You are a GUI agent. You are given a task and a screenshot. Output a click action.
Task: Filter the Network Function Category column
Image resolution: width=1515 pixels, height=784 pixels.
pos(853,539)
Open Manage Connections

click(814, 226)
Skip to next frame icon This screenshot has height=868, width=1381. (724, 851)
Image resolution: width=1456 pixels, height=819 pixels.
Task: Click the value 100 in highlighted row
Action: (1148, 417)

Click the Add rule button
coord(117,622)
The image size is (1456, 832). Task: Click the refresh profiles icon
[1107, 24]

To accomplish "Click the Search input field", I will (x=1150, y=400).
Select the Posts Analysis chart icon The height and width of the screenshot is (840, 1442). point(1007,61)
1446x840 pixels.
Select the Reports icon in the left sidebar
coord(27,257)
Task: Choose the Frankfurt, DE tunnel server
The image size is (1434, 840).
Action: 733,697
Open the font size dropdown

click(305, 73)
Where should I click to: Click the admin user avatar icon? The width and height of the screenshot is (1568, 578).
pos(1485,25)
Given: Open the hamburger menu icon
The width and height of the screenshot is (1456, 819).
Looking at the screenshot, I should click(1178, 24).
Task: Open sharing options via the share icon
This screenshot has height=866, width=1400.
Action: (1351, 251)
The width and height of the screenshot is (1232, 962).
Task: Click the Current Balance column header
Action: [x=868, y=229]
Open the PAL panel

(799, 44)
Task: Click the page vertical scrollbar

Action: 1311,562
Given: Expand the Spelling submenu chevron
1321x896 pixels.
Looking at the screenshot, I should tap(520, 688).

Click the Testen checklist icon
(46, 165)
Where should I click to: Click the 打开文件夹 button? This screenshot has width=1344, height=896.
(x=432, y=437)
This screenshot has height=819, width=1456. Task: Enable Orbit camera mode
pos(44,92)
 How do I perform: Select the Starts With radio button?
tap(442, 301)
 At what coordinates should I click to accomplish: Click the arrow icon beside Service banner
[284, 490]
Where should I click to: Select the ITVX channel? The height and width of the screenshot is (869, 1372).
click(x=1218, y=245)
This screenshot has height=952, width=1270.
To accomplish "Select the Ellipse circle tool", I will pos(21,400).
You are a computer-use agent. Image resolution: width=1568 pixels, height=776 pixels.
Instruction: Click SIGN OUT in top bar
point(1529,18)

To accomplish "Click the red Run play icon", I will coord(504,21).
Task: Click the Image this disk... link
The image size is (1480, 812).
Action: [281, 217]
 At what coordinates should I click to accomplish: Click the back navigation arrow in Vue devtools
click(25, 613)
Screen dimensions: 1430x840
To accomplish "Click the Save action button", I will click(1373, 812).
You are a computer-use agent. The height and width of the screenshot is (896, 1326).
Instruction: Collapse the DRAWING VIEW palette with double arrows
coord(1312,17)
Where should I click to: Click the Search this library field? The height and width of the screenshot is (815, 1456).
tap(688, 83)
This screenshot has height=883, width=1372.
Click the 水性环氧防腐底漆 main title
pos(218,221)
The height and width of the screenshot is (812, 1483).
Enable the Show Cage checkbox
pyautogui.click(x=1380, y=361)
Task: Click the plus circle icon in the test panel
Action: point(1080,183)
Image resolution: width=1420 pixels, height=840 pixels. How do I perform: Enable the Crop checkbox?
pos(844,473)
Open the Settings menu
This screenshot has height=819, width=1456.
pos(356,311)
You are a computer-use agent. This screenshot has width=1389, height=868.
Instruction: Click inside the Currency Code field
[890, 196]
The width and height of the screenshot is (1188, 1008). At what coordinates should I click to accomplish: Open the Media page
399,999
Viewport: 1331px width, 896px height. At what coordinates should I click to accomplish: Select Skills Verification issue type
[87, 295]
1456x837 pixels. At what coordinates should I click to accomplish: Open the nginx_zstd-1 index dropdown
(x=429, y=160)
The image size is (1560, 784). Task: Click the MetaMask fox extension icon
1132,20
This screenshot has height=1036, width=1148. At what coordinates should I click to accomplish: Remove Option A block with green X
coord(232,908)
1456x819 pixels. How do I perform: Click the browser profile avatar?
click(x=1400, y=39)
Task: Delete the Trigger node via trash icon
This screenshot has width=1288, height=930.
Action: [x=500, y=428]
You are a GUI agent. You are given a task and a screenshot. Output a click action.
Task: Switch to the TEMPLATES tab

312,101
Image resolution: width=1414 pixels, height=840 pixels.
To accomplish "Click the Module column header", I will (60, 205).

######

> **Problem to work on**:
The required output is every line above from the one with "This screenshot has width=1288, height=930." down to the one with "Image resolution: width=1414", restated word for word, ends included.

> **Your response**:
This screenshot has width=1288, height=930.
Action: [x=500, y=428]
You are a GUI agent. You are given a task and a screenshot. Output a click action.
Task: Switch to the TEMPLATES tab

312,101
Image resolution: width=1414 pixels, height=840 pixels.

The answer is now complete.